Meeting with authors is always an intriguing question, and slightly complicated when I try to be realistic about who I would really enjoy meeting over lunch, and who I would be terribly intimidated by.  I’d love to have lunch with Geraldine McCaughrean, who seems especially friendly and who I could talk with about Peter Pan and Kensington Gardens.  I’d love to meet Tamora Pierce, but I’m not sure if I wouldn’t be a bit terrified to actually have lunch–and I know I’d be terrified of Robin McKinley, who is amazing but also distinctly intimidating. Gail Carson Levine, on the other hand, seems very approachable and I’d love to chat with her–but I probably wouldn’t work up the nerve to ask what she really thought of the movie version of Ella Enchanted.
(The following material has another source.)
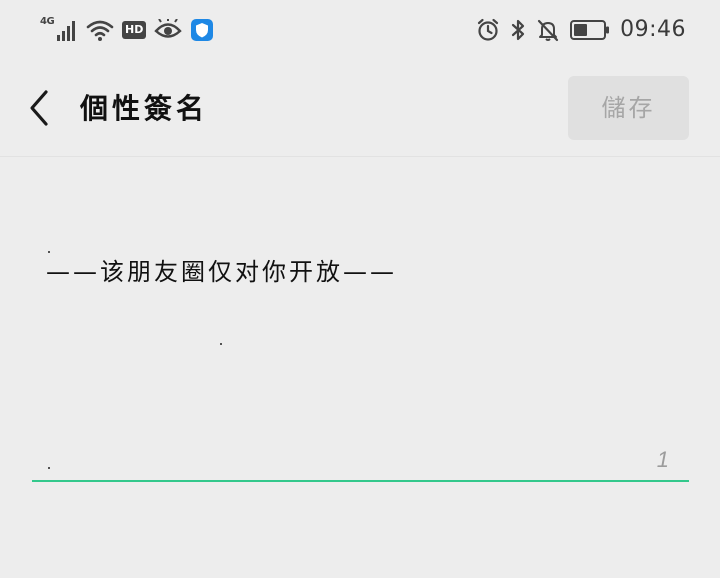 This screenshot has width=720, height=578. What do you see at coordinates (144, 108) in the screenshot?
I see `page-title: 個性簽名` at bounding box center [144, 108].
Technically Michael Crawford is an author by way of an autobiography, but I never wanted to meet him, just to hear him sing live (accomplished!)  I think I’d have a wonderful time with Gretchen Rubin, my happiness guru who I so often identify with.  I’d be pretty intimidated to meet with Brene Brown–but if ever there was an author I could just outright say, “sorry, I’m feeling really vulnerable right now” and expect her to understand–well, that’s the one.

As for book bloggers…of course I’d love to meet all you lovely people who read my blog and write your own, who welcome me into your online homes to promote my books and who leave such nice comments here.  I think we’d have a delightful lunch, and none of you seem too frightening! 😉

Who would you like to have lunch with, among favorite authors and bloggers?